Identical challenge keys fail the challenge

ermac0 · December 6, 2017, 12:15am

I’m trying to use Certes .NET client to create certificate but it fails Http Authorization with strange result.
It says the key did not match the challenge, but those quoted keys are identical.

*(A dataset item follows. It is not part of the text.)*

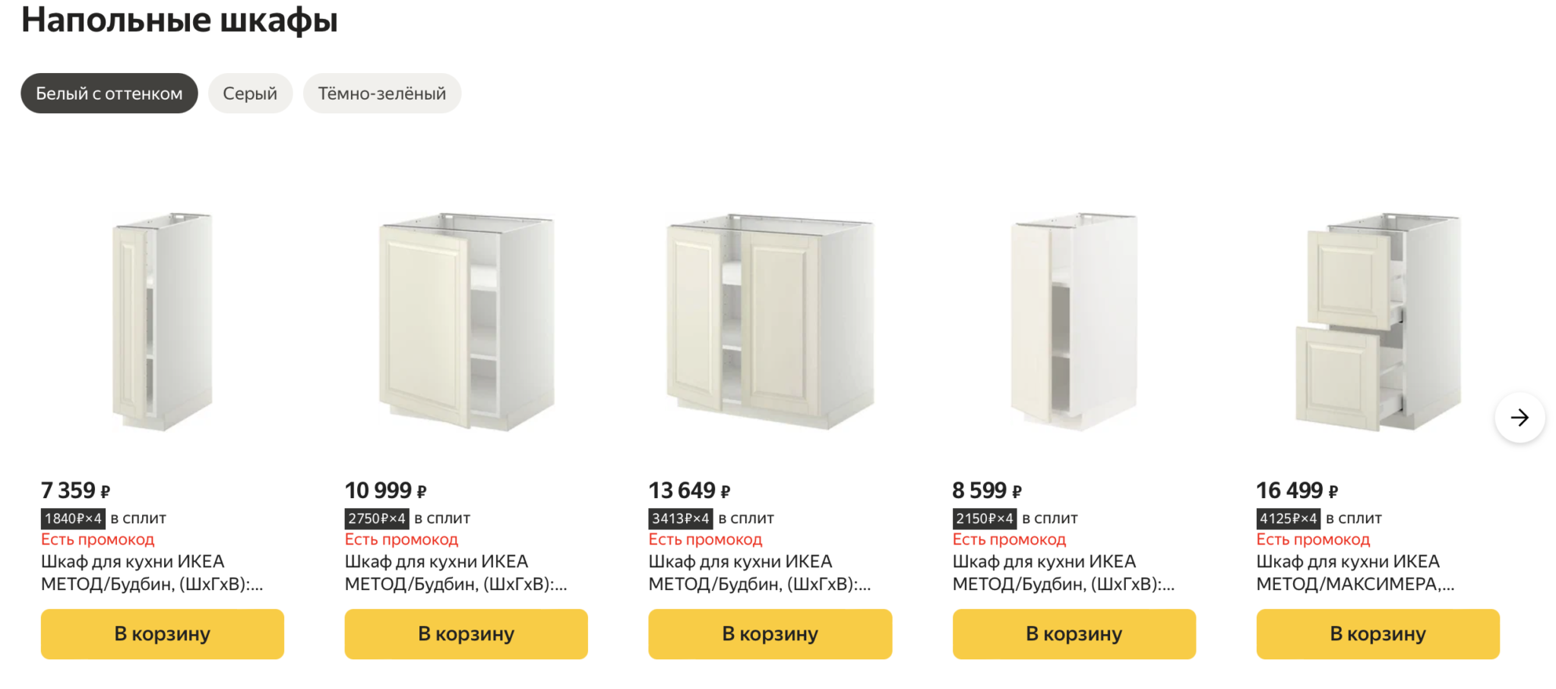Viewport: 1556px width, 689px height.
Task: Open the wide single-door cabinet image for 10 999 ₽
Action: tap(466, 321)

(I’m using staging server)

{
“type”: “http-01”,
“status”: “invalid”,
“error”: {
“type”: “urn:acme:error:unauthorized”,
“detail”: “The key authorization file from the server did not match this challenge [j_S1vYy3MNb_0zcC_Sm85J_fX-8wqVgZ1bUS1RaSPQc.F5NU1KFZl9Cv9sZNWr1TWv71N0yHY02UhNwiPCysnZw] != [j_S1vYy3MNb_0zcC_Sm85J_fX-8wqVgZ1bUS1RaSPQc.F5NU1KFZl9Cv9sZNWr1TWv71N0yHY02UhNwiPCysnZw]”,
“status”: 403
}
}

Response headers:

Request Method:GET
Status Code:200 OK
Content-Encoding:gzip
Content-Length:220
Content-Type:text/plain
Date:Wed, 06 Dec 2017 00:04:37 GMT
Server:Microsoft-IIS/10.0
Vary:Accept-Encoding
X-Powered-By:ASP.NET

jmorahan · December 6, 2017, 12:22am

The second one has a UTF-8 byte order mark.

If you placed the file on your server using a text editor, make sure to configure it to save the file without the byte order mark.

ermac0 · December 6, 2017, 12:31am

It shouldn’t have BOM as that response is served from memory and not a file. But I’ll try different encodings/charsets.

ermac0 · December 7, 2017, 8:57am

Thanks @jmorahan

It was caused by those pesky hidden bytes.

system · January 6, 2018, 8:57am

This topic was automatically closed 30 days after the last reply. New replies are no longer allowed.